Scruples was nine months in gestation, tended by a top agent and rejected only once before Crown Publishers was impressed by the power of its fulfilled longings, if not by its overstuffed prose; she was offered a record advance for a second novel even before Scruples was published. She hired a publicity manager to make sure Scruples reached, and stayed on, the New York Times bestseller list, and secured a highest-price-so-far deal for paperback rights for novel No 2, Princess Daisy (1980), before she had finished it.

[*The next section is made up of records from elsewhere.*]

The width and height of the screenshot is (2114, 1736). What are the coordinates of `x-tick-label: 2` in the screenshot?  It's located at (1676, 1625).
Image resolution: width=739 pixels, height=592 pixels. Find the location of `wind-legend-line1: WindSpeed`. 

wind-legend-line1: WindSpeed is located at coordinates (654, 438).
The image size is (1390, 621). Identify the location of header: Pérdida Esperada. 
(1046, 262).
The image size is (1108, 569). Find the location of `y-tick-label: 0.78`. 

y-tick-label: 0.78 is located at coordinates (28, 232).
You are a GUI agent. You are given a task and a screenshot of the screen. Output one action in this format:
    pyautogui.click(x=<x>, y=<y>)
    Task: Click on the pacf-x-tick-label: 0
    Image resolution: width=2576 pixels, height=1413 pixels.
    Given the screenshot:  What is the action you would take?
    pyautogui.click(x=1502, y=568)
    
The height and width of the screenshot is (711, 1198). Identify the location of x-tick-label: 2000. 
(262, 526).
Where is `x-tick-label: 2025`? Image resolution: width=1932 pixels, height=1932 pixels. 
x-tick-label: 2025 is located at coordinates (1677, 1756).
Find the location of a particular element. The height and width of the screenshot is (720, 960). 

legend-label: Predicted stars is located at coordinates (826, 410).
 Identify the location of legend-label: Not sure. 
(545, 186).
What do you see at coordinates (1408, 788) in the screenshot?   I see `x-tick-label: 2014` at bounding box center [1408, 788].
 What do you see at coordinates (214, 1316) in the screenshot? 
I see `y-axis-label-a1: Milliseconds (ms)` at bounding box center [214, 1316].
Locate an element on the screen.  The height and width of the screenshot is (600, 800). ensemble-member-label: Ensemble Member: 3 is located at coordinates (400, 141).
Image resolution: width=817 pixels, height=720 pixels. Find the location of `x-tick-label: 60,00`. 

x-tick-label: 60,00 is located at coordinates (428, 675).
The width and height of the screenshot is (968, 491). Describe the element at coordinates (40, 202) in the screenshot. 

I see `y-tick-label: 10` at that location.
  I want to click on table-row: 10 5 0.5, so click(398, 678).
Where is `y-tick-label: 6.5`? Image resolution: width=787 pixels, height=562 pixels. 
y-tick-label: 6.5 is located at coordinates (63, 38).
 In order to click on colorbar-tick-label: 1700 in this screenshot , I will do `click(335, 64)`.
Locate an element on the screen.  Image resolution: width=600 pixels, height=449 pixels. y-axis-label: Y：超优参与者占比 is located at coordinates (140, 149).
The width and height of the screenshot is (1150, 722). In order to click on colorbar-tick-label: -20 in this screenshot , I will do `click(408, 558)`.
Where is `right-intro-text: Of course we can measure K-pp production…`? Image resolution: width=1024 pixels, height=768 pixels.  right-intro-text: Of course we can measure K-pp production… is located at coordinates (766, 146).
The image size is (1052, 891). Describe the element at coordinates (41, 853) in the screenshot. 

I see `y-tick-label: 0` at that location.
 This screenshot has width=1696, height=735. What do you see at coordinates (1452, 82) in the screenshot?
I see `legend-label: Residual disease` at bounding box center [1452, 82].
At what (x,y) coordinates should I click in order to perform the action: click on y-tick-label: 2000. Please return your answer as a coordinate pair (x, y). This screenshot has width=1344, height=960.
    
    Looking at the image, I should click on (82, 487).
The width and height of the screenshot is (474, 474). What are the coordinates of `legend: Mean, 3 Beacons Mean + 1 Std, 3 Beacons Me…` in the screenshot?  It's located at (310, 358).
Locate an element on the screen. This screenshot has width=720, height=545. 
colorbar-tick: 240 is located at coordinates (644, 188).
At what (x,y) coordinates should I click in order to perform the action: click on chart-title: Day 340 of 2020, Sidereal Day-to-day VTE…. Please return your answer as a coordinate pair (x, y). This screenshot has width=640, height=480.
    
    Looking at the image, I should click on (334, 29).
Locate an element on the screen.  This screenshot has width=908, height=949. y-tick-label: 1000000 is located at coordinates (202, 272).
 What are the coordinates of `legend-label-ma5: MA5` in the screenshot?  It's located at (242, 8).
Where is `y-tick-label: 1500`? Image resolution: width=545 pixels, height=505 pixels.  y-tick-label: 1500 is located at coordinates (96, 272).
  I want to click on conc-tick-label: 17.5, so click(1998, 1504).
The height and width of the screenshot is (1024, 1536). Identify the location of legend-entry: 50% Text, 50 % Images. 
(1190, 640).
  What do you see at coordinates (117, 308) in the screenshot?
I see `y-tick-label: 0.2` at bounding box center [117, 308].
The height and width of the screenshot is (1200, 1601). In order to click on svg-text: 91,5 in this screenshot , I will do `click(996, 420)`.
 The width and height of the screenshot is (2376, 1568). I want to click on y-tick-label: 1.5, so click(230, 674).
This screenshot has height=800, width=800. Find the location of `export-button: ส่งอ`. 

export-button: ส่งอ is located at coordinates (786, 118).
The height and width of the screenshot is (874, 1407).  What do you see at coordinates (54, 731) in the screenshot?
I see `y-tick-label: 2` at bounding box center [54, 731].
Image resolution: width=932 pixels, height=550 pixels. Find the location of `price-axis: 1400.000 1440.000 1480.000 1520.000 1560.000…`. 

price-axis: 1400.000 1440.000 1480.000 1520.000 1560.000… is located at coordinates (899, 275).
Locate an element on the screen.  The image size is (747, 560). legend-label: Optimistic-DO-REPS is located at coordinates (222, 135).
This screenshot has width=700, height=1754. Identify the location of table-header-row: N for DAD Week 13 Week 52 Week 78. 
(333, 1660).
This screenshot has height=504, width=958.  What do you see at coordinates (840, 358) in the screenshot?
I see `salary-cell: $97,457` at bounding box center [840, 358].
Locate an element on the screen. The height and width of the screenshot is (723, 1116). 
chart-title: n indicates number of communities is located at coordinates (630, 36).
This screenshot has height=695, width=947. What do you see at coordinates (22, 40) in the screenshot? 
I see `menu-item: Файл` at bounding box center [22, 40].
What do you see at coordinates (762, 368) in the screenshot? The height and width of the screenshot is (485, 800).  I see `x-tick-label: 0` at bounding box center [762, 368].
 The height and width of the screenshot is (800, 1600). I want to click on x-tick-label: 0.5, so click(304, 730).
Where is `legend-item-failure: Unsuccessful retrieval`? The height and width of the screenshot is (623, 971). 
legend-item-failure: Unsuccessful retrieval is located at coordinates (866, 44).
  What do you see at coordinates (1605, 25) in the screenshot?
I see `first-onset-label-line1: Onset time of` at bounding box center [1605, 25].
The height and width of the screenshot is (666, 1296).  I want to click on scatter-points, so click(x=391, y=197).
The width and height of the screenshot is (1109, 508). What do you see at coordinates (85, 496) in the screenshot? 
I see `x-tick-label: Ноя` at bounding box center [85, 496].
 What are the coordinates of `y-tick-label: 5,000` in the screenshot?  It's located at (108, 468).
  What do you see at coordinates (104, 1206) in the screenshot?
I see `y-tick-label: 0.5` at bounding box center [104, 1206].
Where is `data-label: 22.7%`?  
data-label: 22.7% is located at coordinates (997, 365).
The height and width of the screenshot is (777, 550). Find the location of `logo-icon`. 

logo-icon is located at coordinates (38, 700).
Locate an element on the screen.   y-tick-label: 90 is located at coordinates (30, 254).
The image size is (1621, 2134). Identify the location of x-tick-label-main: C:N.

Krantz personally identified with the “best friends” who featured in her stories and made them cheerfully free of the familial, marital and financial tribulations she heaped on her heroines, who were born beautiful, made over classy and at last, after many woes and assholes, rewarded with sexy, rich husbands.

But like those heroines, Krantz eagerly learned how the glamour world worked and then made it work for her; her women entered retail and design, glossy mags, modelling, movies and television production, always wearing the precise label that would signify who they had become, and dropping the names of real celebs.

The lead of I’ll Take Manhattan (1986), for instance, borrows finance for her magazine from Donald Trump himself; that he would make such a loan seems excessively fictional. Krantz’s husband produced many perm-laden, shoulder-padded TV miniseries adapted from her books, keeping profits in the family and funding her Hermès handbag habit, though she was never quite as rich as her creations.

She retired from novels in 1998, by when the fashion business, especially at its luxe end, had become everybody’s business, and the inside info about glamour that had been her stock-in-trade was freely available: Krantz’s fairytale fictions could not compete with the likes of the Kardashians, even though their world had been very much shaped by her imaginings.

Her memoir, subtitled The Confessions of a Nice Jewish Girl, revealed that she was not nice, but spoilt, manipulative and driven. It included the requisite sex, but her most vivid memories were of the frocks, described right down to the trimmings on her first best dress.

Her husband died in 2007. Her sons survive her.